> _The request_:
Copy the items from the line with "Given: Click the Состав набора heading" through the line with "click(1385, 19)", switching "Reload" to "Refresh" and leaving everything else unchanged.

> _Material provided_:

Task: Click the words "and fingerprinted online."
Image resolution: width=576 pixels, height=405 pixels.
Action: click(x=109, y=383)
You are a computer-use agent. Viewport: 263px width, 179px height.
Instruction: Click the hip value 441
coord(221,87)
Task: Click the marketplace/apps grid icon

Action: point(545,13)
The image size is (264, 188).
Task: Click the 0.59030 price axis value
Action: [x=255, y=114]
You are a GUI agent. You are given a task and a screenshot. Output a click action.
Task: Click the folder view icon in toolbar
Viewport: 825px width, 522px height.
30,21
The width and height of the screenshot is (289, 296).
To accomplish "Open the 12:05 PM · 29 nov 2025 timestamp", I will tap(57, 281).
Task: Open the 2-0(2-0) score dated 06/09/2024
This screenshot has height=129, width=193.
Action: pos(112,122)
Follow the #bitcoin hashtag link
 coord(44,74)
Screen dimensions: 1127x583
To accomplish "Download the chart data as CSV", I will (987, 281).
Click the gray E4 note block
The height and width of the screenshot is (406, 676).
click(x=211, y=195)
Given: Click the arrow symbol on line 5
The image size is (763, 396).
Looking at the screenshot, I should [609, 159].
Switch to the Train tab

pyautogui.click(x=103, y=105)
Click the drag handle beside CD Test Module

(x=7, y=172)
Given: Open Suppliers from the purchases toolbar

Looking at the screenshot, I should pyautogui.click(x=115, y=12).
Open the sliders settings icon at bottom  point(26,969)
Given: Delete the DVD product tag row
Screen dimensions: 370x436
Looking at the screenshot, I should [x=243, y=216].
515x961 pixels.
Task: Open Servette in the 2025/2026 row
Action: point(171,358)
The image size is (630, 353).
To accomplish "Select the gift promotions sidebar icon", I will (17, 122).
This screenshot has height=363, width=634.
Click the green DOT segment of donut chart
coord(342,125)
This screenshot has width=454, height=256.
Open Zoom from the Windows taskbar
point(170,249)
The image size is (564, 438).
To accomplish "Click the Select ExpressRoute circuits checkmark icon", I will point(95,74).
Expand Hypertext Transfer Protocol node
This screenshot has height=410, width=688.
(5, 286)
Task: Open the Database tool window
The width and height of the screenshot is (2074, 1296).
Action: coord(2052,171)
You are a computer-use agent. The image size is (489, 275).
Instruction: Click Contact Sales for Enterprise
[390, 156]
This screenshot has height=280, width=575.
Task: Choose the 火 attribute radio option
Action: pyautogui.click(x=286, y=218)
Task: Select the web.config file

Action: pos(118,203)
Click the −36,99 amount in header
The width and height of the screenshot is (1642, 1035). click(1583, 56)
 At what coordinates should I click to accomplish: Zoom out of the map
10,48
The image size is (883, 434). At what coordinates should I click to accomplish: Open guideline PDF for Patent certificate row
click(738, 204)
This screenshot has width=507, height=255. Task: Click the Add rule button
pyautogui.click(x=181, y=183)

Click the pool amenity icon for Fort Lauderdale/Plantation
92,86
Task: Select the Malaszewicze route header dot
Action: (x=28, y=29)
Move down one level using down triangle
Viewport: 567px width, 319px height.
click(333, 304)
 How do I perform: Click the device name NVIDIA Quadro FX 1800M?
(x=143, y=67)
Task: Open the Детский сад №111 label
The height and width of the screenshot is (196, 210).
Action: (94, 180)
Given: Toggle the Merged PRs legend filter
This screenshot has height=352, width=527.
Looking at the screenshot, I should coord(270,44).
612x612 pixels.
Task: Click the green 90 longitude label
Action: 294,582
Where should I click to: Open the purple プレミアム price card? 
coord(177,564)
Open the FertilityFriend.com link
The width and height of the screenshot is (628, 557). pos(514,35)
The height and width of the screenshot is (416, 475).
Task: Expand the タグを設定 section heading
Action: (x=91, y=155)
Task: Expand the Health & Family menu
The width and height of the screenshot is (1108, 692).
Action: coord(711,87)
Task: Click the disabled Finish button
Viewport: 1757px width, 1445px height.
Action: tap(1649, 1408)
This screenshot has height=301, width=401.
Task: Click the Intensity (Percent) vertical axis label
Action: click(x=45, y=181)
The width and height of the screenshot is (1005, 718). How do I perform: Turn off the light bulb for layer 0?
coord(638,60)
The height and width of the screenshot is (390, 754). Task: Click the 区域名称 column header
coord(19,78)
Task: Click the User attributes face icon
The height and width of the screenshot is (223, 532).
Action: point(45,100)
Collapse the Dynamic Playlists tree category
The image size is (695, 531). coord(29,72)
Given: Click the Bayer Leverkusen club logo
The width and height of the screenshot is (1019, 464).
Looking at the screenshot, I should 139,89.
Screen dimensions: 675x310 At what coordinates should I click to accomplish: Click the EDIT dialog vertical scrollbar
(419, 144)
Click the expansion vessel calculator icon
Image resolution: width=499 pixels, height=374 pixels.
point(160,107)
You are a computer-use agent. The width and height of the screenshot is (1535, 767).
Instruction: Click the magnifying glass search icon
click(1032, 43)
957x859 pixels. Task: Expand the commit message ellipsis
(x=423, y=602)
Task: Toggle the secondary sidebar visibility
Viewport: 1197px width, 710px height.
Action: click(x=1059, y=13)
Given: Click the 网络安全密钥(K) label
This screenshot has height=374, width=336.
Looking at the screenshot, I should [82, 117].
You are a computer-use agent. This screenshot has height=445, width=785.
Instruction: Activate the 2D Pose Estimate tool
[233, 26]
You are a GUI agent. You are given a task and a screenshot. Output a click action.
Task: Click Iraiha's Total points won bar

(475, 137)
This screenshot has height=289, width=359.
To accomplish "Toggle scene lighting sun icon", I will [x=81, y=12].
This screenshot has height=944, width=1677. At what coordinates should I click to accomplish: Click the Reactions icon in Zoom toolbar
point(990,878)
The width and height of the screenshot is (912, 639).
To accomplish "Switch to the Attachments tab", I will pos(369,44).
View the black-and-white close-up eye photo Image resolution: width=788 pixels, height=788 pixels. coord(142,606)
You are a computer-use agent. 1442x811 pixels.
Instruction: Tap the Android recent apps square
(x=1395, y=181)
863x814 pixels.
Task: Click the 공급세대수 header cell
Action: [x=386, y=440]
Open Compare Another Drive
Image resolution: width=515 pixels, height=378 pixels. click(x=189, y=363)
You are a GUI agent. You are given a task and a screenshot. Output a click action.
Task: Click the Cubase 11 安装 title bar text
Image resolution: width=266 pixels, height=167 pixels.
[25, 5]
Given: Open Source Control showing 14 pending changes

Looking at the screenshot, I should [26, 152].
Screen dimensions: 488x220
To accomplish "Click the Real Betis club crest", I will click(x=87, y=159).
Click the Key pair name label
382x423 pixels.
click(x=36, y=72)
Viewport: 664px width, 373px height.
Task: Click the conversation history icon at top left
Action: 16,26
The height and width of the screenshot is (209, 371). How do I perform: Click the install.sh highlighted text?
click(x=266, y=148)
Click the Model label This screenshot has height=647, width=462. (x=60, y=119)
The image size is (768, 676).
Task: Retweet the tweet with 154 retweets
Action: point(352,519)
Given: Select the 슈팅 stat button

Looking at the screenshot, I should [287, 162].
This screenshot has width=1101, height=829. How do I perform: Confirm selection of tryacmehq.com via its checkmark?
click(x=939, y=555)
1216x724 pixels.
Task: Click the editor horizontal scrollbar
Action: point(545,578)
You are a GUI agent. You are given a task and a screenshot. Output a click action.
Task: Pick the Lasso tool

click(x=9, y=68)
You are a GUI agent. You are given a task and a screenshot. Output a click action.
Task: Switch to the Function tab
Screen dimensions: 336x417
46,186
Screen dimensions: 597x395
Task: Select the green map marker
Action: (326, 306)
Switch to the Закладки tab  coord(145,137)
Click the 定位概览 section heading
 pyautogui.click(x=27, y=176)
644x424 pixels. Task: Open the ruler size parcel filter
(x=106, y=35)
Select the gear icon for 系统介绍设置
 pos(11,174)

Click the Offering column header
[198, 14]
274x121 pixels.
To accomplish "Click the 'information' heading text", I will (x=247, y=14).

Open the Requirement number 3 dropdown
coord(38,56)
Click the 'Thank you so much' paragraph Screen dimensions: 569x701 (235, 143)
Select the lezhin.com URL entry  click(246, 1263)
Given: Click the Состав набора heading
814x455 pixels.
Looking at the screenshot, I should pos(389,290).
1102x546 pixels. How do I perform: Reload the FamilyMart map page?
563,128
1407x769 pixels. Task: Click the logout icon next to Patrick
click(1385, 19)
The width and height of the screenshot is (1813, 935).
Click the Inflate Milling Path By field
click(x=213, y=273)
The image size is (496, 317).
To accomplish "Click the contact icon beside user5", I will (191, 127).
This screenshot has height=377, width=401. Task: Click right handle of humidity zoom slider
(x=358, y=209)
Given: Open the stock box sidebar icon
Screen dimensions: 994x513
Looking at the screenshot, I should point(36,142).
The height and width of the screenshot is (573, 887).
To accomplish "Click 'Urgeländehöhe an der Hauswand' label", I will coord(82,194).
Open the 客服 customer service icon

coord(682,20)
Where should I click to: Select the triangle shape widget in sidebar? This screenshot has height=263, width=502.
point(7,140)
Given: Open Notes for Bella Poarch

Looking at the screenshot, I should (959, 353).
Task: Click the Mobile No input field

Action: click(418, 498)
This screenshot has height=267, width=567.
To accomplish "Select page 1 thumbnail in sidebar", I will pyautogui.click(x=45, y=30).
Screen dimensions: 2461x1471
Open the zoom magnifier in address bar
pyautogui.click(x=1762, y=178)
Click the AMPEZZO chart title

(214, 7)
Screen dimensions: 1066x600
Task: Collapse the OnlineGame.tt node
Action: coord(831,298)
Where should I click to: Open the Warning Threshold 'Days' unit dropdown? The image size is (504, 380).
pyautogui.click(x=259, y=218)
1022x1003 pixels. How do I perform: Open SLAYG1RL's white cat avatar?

> _Problem solution_:
Given: Click the Состав набора heading
814x455 pixels.
Looking at the screenshot, I should pos(389,290).
1102x546 pixels. How do I perform: Refresh the FamilyMart map page?
563,128
1407x769 pixels. Task: Click the logout icon next to Patrick
click(1385, 19)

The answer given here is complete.